* **Written request A**
In the foreign-policy post, shorten the paragraph that begins "I bring this up because" while keeping its main facts.
* **Written request B**
Answer these from the foreign-policy post:
(i) What position does Robert Zoellick now hold?
(ii) Which department has taken the lead in engaging China in a "strategic dialogue" on economic issues?
(iii) In the quoted passage at the end, what share of the world's population is said to live in the Middle East?
* **Written request C**
Transcribe the passage in the foreign-policy post starting with "Under Deng Xiaoping, as" and going on through "through market reforms.".

* **Source extract**
* START *

I agree with much of Matt's analysis about Iraq. The war has been an unparalleled disaster and a forseeable waste of precious U.S. blood and treasure, all for very little gain. Elsewhere in the region, foolish policies have sent U.S. prestige plummeting and made al Qaeda's recruiting quotas a heck of a lot easier to fill.

As bad as it has been, though, it's comforting that the Bush administration hasn't abandoned liberal internationalism across the board.

Take, for example, former Deputy Secretary of State Robert Zoellick's masterful 2005 speech (pdf) to the National Committee on U.S.-China Relations. Now the president of the World Bank, Zoellick had this to say about China's rise:


Under Deng Xiaoping, as Mr. Zheng explains, China's leaders reversed course and decided "to embrace globalization rather than detach themselves from it."

Seven U.S. presidents of both parties recognized this strategic shift and worked to integrate China as a full member of the international system. Since 1978, the United States has also encouraged China's economic development through market reforms.

Our policy has succeeded remarkably well: the dragon emerged and joined the world. Today, from the United Nations to the World Trade Organization, from agreements on ozone depletion to pacts on nuclear weapons, China is a player at the table.


Zoellick went on to challenge China to become a "responsible stakeholder" in the international system (a formulation that is essentially untranslatable in Chinese), and the Treasury Department has taken the lead in engaging China in a "strategic dialogue" on economic issues.

I bring this up because it illustrates that, when you get outside the Middle East, there is a lot more consensus about U.S. foreign policy than you might think. Zoellick's speech could easily have been delivered by Joseph Biden; replace Hank Paulson with Bob Rubin and you would get a very similar trade discussion.

There's also an argument implicit in Zoellick's speech that I think is extremely important. China is coming into its own, and adjusting to the incredible shift of global economic might from West to East -- not getting bogged down in backward places like Iraq -- ought to be the top priority of any U.S. administration. The Middle East, as Edward Luttwak has argued, is just a sideshow compared to Asia:

We devote far too much attention to the middle east, a mostly stagnant region where almost nothing is created in science or the arts--excluding Israel, per capita patent production of countries in the middle east is one fifth that of sub-Saharan Africa. The people of the middle east (only about five per cent of the world's population) are remarkably unproductive, with a high proportion not in the labour force at all.

* END *

* **Dataset entries**
* START *

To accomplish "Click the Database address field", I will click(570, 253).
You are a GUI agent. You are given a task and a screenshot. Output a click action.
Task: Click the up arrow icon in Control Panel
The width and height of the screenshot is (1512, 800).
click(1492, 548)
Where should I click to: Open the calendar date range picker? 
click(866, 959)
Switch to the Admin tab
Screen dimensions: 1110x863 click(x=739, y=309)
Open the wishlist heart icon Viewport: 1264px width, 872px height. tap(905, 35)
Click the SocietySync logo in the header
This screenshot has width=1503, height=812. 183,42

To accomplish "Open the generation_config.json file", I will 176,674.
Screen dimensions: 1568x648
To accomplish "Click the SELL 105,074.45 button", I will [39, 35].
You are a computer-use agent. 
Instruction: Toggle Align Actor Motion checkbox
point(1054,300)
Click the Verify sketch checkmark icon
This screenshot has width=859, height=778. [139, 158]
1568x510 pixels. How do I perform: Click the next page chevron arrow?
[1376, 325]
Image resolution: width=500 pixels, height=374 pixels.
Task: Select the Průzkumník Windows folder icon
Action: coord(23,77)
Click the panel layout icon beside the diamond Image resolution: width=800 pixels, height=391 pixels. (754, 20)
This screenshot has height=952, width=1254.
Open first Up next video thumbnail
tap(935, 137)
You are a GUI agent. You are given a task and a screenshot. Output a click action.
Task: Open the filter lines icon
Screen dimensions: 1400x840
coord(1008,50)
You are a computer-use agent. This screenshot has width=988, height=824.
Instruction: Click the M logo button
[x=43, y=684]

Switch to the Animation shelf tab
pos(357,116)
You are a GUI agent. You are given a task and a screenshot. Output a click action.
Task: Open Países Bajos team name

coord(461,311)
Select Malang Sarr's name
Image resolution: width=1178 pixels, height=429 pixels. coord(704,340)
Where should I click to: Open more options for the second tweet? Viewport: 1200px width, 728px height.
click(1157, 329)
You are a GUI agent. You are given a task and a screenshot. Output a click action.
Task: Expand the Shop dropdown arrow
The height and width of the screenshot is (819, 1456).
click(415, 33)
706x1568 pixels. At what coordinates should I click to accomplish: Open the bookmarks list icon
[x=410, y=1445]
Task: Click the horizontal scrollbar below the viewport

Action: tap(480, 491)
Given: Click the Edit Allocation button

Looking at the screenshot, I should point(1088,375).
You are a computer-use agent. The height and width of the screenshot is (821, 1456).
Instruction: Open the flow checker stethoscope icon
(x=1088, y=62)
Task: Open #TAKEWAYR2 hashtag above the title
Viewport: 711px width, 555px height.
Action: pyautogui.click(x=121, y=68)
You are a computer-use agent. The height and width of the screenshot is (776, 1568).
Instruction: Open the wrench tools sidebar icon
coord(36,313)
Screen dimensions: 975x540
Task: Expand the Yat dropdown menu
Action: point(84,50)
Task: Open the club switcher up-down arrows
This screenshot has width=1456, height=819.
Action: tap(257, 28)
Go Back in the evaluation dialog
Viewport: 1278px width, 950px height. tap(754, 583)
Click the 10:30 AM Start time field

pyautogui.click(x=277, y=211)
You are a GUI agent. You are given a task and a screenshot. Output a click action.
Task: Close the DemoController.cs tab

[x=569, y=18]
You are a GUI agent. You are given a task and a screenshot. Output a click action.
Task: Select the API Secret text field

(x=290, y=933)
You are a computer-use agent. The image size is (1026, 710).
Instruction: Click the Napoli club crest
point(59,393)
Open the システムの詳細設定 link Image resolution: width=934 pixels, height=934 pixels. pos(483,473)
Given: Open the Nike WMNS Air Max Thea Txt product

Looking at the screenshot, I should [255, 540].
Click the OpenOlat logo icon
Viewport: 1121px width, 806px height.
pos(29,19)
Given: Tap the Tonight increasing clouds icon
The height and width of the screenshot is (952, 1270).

* END *

* **Correct result A**
Outside the Middle East, there is more consensus on U.S. foreign policy than one might expect. Joseph Biden could easily have given Zoellick's speech, and swapping Hank Paulson for Bob Rubin would produce a very similar trade discussion.

* **Correct result B**
(i) President of the World Bank.
(ii) The Treasury Department.
(iii) About five per cent.

* **Correct result C**
Under Deng Xiaoping, as Mr. Zheng explains, China's leaders reversed course and decided "to embrace globalization rather than detach themselves from it."

Seven U.S. presidents of both parties recognized this strategic shift and worked to integrate China as a full member of the international system. Since 1978, the United States has also encouraged China's economic development through market reforms.